Scott v. Sports Authority, Inc.

ARMSTRONG, P. J.

Claimant, who has an accepted workers’ compensation claim for a right knee strain, seeks review of an order of the Workers’ Compensation Board holding that employer did not also accept the compensability of preexisting degenerative conditions of his right knee. We review the board’s order for substantial evidence and legal error, ORS 183.482(8)(a), (c), and conclude that the board did not err. We therefore affirm.
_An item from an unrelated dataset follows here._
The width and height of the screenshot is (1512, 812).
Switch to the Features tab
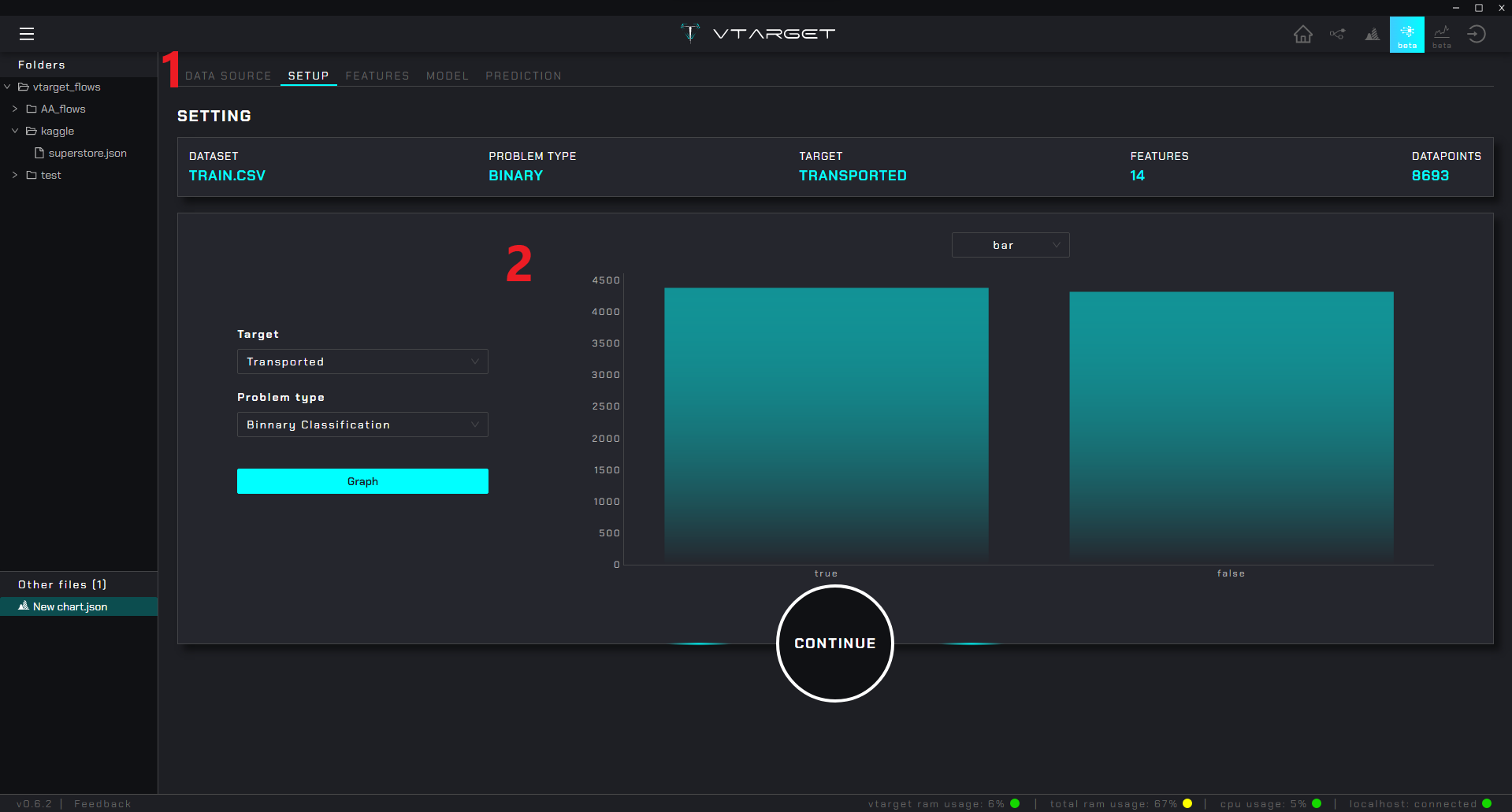click(377, 76)
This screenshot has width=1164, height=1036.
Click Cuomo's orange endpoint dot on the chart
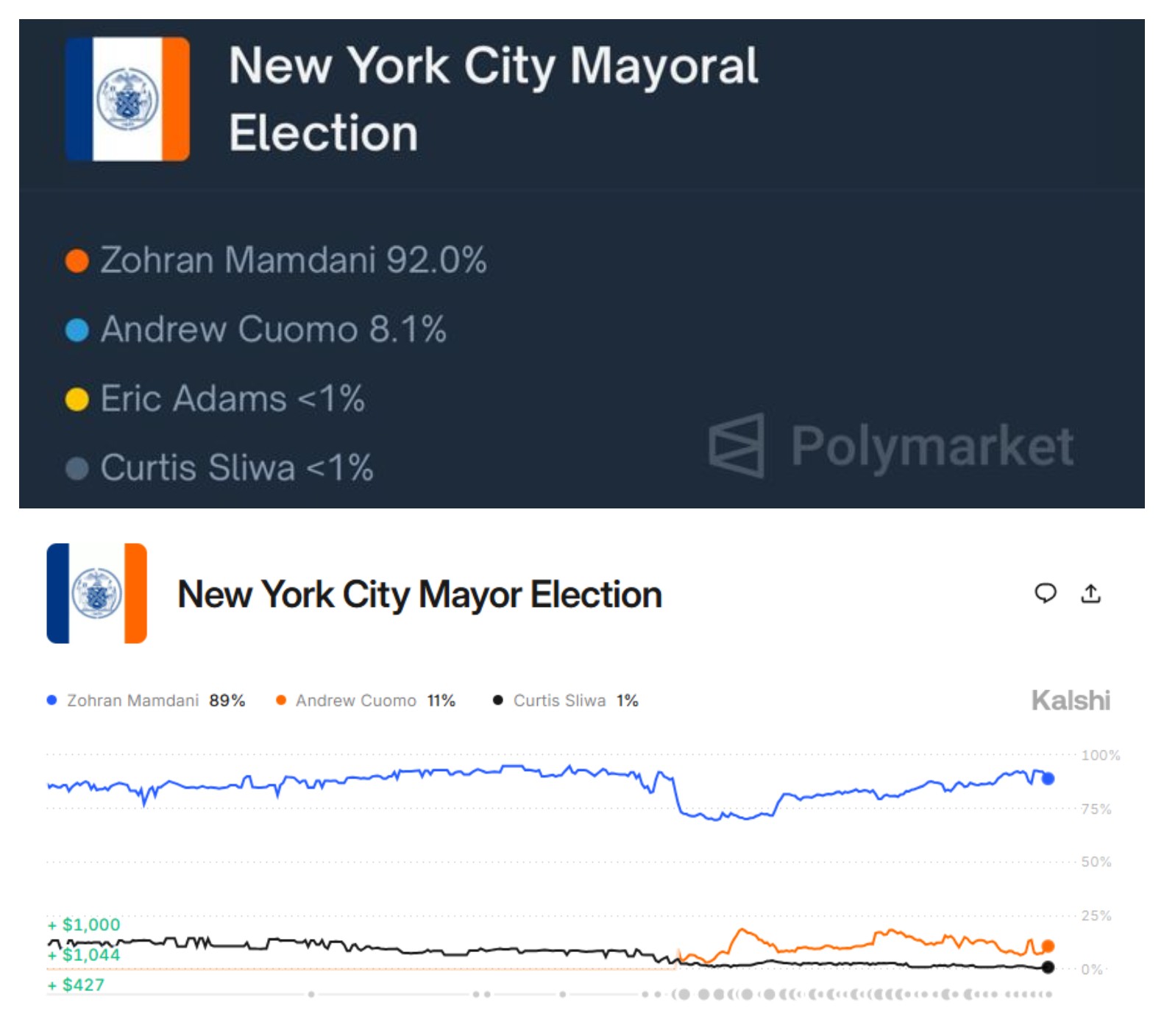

The facts are not disputed. We summarize them as stated in the board’s order and as stipulated by the parties. Claimant injured his right knee at work in June 2013. Employer’s claims-processing agent accepted a claim for a disabling right knee strain. On November 8,2013, employer’s processing agent sent claimant a letter advising that the knee strain had resolved and that employer was denying the compensability of claimant’s “current and/or preexisting condition(s) of partial to full thickness cartilage loss, degeneration and tearing of the posterior horn of the medial meniscus.” At claim closure, employer’s processing agent issued an updated notice of acceptance describing the accepted condition as a disabling right knee strain. Claimant requested reconsideration and, on February 4, 2014, the Workers’ Compensation Division of the Department of Consumer and Business Services issued an order rescinding the notice of closure for the reasons that claimant was not medically stationary and there were insufficient findings to determine the extent of permanent disability.

Also on February 4, 2014, a claims examiner for the claims-processing agent addressed to claimant a “Modified Notice of Acceptance” accepting claimant’s claim as disabling1 and stating:

“On 11/8/2013, a denial was issued for your right knee condition. At this time, we are rescinding that denial in its entirety.
*520“This is your notice that your claim for workers’ compensation is being accepted. We are accepting your condition as:
“Condition(s): right knee strain, partial to full thickness cartilage loss, degeneration and tearing of the posterior horn of the medial meniscus as disabling.”

(Boldface in original.) Copies of the modified notice of acceptance were also addressed to the Workers’ Compensation Division, employer, the parties’ attorneys, and claimant’s doctor. But before the modified notice of acceptance and its copies went into the United States mail, the claims examiner learned that employer did not intend to accept the described conditions other than the right knee strain; she was able to retrieve the notice to claimant and all of the copies from the processing agent’s mail facility except for the copy addressed to claimant’s attorney. However, before claimant’s attorney received his copy, employer’s attorney called claimant’s attorney to tell him that the notice had been sent in error and to ask him to return the copy unopened. Claimant’s attorney declined the request to return the letter, and, when he received the document, he forwarded it to claimant.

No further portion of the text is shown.